The end result was that Intel and AMD actually agreed on parameters that may not have reflected either’s view of the real world - but did provide a balanced view of mutual technology. But AMD, which has always been substantially smaller and less well funded than Intel, recognized they could never get out of Santa Clara's shadow and bought ATI to change the game.
AMD’s new Fusion is vastly different than anything SYSmark was originally created to measure. Even though Intel has a similar platform, their weighing of performance in their GPU/CPU blend favors the CPU while AMD’s favors the GPU.

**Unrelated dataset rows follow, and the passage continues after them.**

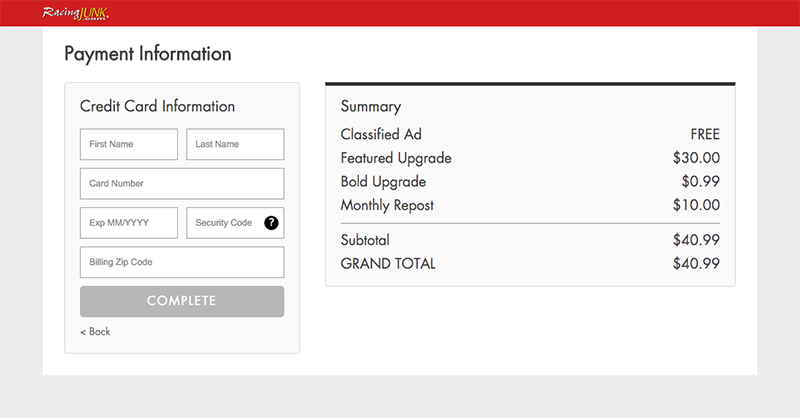
Task: Click the Credit Card Information title
Action: (x=157, y=106)
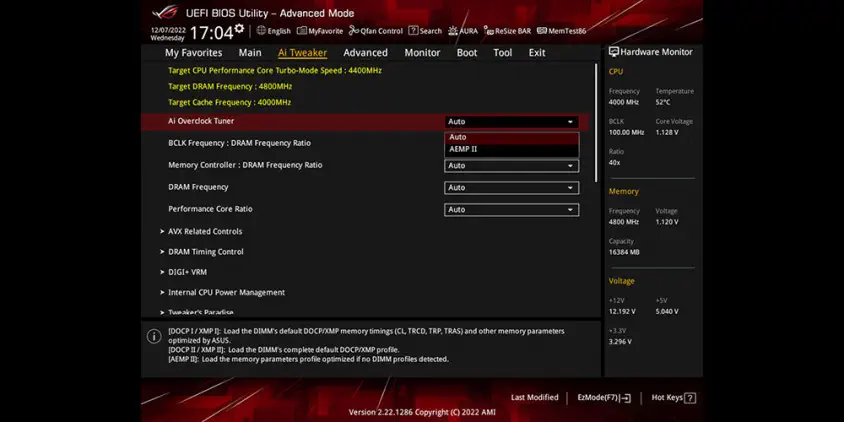Expand the DRAM Timing Control submenu
Screen dimensions: 844x422
205,252
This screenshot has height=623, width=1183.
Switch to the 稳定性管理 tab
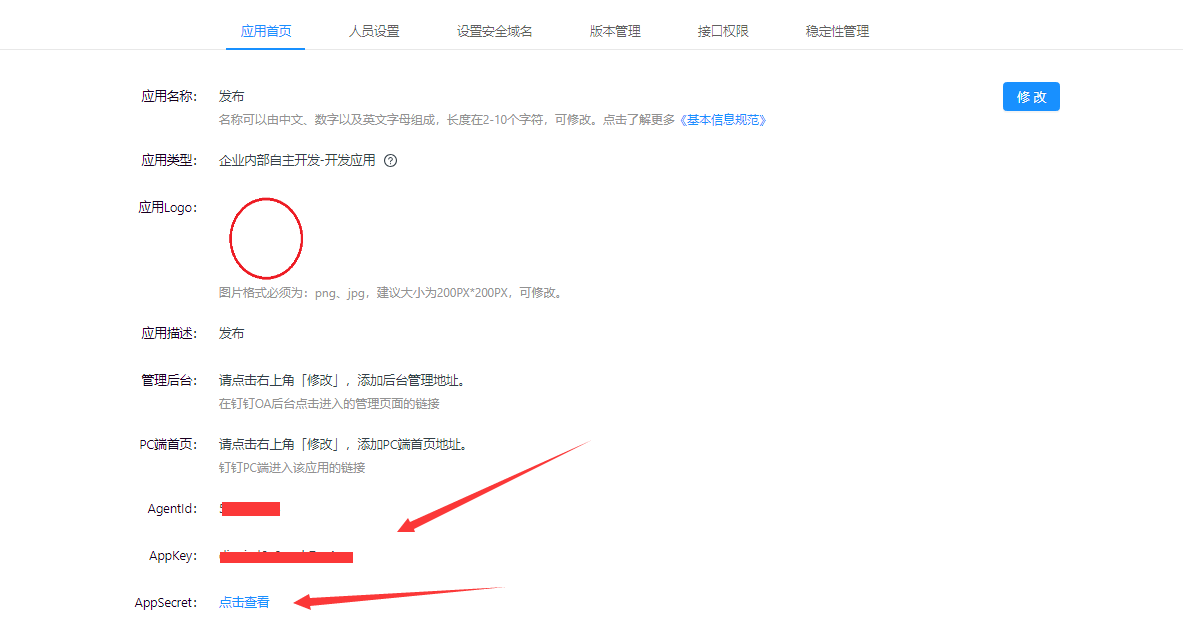click(836, 31)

This effectively means the two industry heavyweights are no longer able to longer agree on what defines performance, any more that a gas car company and an electric - or more accurately a hybrid car company - could.
Now if both are building hybrids, they could theoretically agree, but hybrids are much more expensive and tend to underperform gas cars so they tend to increasingly be compared to each other.
Although in this particular case, for AMD it simply made no sense to fund or co-brand a benchmark that didn’t reflect their product - in their opinion - in a fair light. As I noted above, if cooperation breaks down, the product is dead. Here, the collaboration ended, AMD changed, no one is really at fault, the market moved and SYSmark couldn’t move with it.
Really, you should define your needs based on what you want to do and SYSmark hasn’t helped me in years. Choosing any product should start with what you want, not what anyone else thinks you should have. SYSmark no longer helps with that, and if you doubt me, try it on an iPad.